Дэн посмотрел на меня. Я посмотрел на Дэна. Мне не понравилось то, как он на меня смотрел.
— Вы ведь знаете, что тибетский сепаратист начала века по кличке Джи-лама был инкарнацией именно этого бога — Махакалы.
— Да что вы говорите?
— Говорят, ваш земляк, петербургский тибетолог по фамилии Кострюков, тоже верил в Махакалу. Говорят, он считал, что Махакала мстит за какие-то его, Кострюкова, проступки.

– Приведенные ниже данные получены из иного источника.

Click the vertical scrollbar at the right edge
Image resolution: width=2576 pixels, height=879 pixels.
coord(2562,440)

Маленький, худощавый, с черной прилизанной головкой, китаец напоминал умную птицу. Птица смотрела на меня и прикидывала: не выклевать ли мне глаза?

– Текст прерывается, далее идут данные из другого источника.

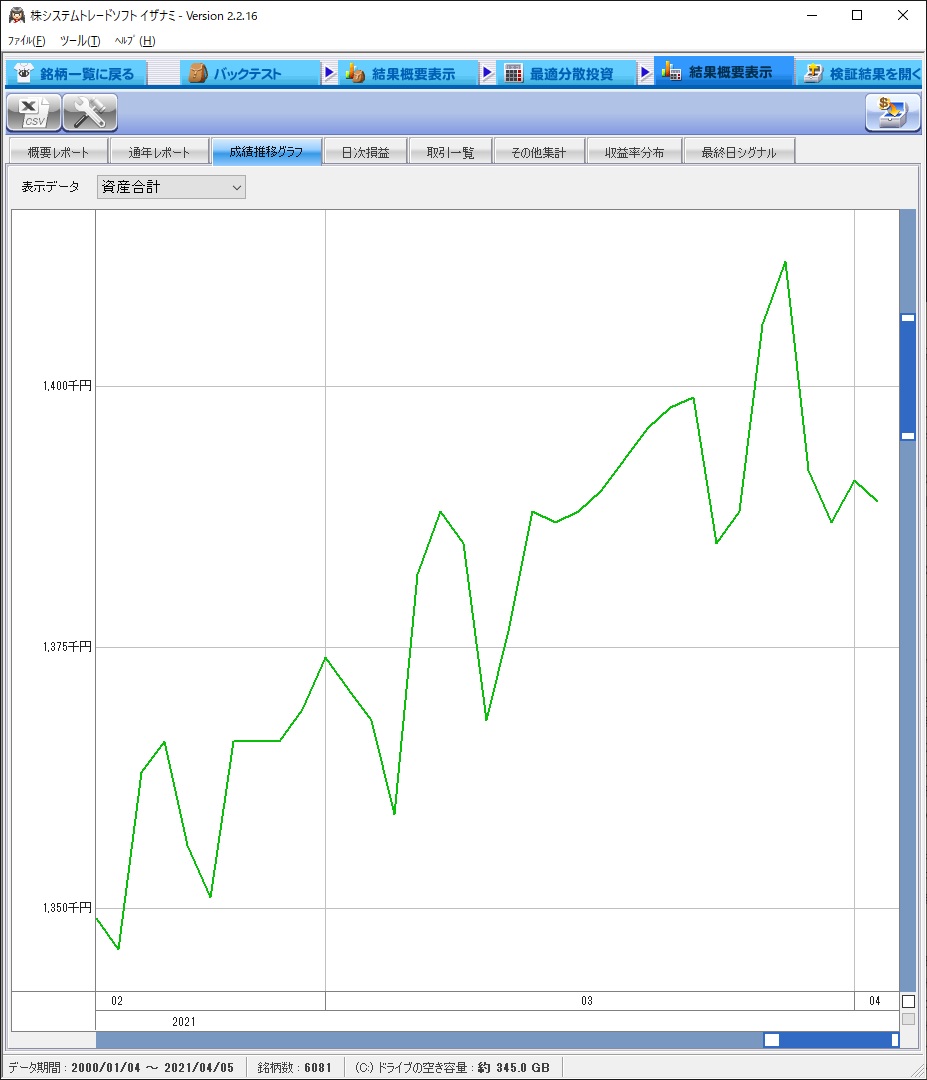View the 最終日シグナル tab
Image resolution: width=927 pixels, height=1080 pixels.
(x=739, y=153)
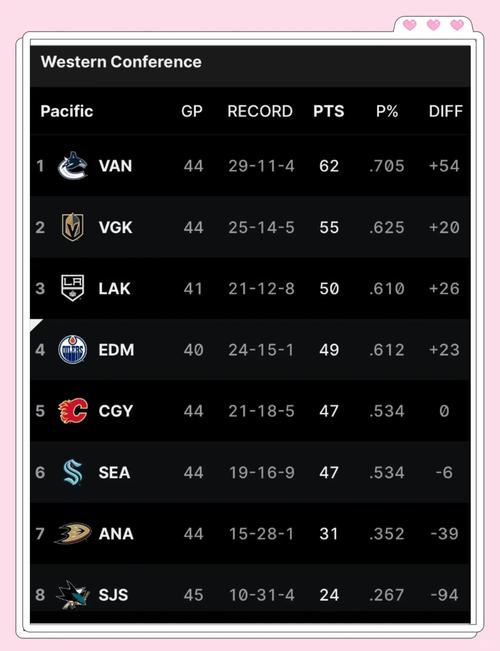Click the RECORD column header

click(260, 111)
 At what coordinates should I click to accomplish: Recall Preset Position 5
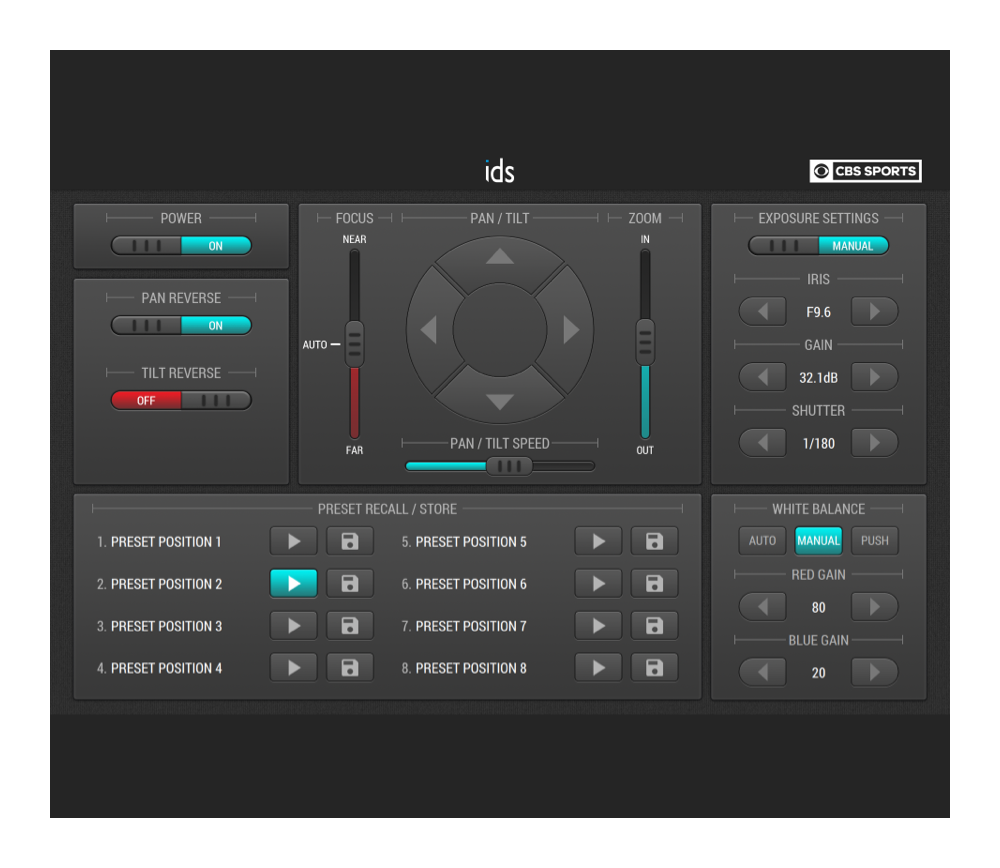tap(598, 541)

— Вы знали, что Кострюков работал здесь, в этом самом помещении? Да-да. Все так и было. Он вернулся из экспедиции на советско-китайскую границу и здесь, в дацане, сортировал свою коллекцию. А спустя полтора года его арестовали. Прямо здесь все это и произошло. Работники НКВД поднялись по той самой лестнице, по которой только что поднимались мы, и предъявили Кострюкову ордер. Он попросил их выйти. Они согласились. Потом Кострюков отправился с ними на Литейный. Вскоре его расстреляли.
— Какая печальная история! Зачем вы мне ее рассказываете?

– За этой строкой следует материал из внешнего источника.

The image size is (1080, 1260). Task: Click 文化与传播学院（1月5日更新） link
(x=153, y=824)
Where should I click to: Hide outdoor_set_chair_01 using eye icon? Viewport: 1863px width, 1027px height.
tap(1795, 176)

— Знаете, что интересно? Кострюков успел передать из тюрьмы на свободу всего одно письмо. Он сидел в спецтюрьме НКВД на шестом подземном этаже. И тем не менее умудрился переслать жене письмо. Как? Я не знаю. Зачем? Думаю, оно было очень важно для него, это письмо… Поправьте меня, если я не прав.
Я промолчал. Что я мог сказать?
Дэн продолжал смотреть мне в глаза.
— Кострюкова сажают в тюрьму. Ему грозит смертная казнь. Но единственное, о чем он думает, сидя в камере, — это как бы переправить на волю письмо. Что заставило его так себя вести? Я не знаю. А вы?
— Я тоже не знаю.
(Он просил прислать ему канистру пива… Холодного…)
— Знаете, о чем я подумал? Если одного человека очень интересует то, что известно второму, то ведь эти двое могут договориться. Сойтись в цене… Вы понимаете, что я имею в виду?
— Абсолютно не понимаю!
(Вернее, понимаю. Ты хочешь, чтобы я откупился от тебя, и тогда отпустишь меня в кафе…)
Пока мы спускались вниз, Дэн поддерживал меня за локоть и продолжал бубнить:
— Я не тороплю вас с ответом. Вы знаете, где меня найти. Одному вам все равно не справиться. Наш соотечественник Ли уже пытался не учитывать интересы всех сторон…
Потом мы все-таки оказались за оградой монастыря. Десять минут до ближайшего магазина… полдоллара за банку пива… все!
Дэн предложил подбросить меня на своей консульской машине. Нашел дурака! Он щелкнул дверцей машины и уехал. Я остался стоять под дождем. Я курил и чувствовал, как по лицу стекают холодные капли. Они совсем меня не раздражали.
Докурив, я повернулся к дацану спиной и пошел искать магазин. С пивом. С холодным, как этот осенний дождь пивом.
Ушел я не далеко.
— Стогов!
У ограды монастыря стояла Жасмин. Девушка, каждое появление которой в моей жизни означало новый виток неприятностей.
Первое, что я сделал, — огляделся по сторонам. Когда я увидел эту девушку впервые, в клубе застрелили китайца. Во время второго свидания дубинкой по голове получил уже я сам.
Что на этот раз?
— Давно не было тебя видно. Я начал бояться, что остаток жизни придется провести в тоске и без неприятностей.
— Ты не рад меня видеть?
— Очень рад. Столько времени прошло, а голову мне так никто и не проломил. Теперь, надеюсь, дела пойдут, а?
— Все остришь… Красавчик…
Только тут я понял. Точнее, почувствовал. Жасмин была пьяна. Вернее, нет. Она была не просто пьяна, а пьяна смертельно… вдрабадан.
Она попыталась сделать шаг мне навстречу и рухнула мне на руки. Мягкими детскими ладошками она гладила мне лицо и повторяла всего одну фразу:
— Стогов… Стогов… Милый… Увези меня отсюда, пожалуйста… Куда угодно… Стогов…
«Этого мне только и не хватало», — подумал я.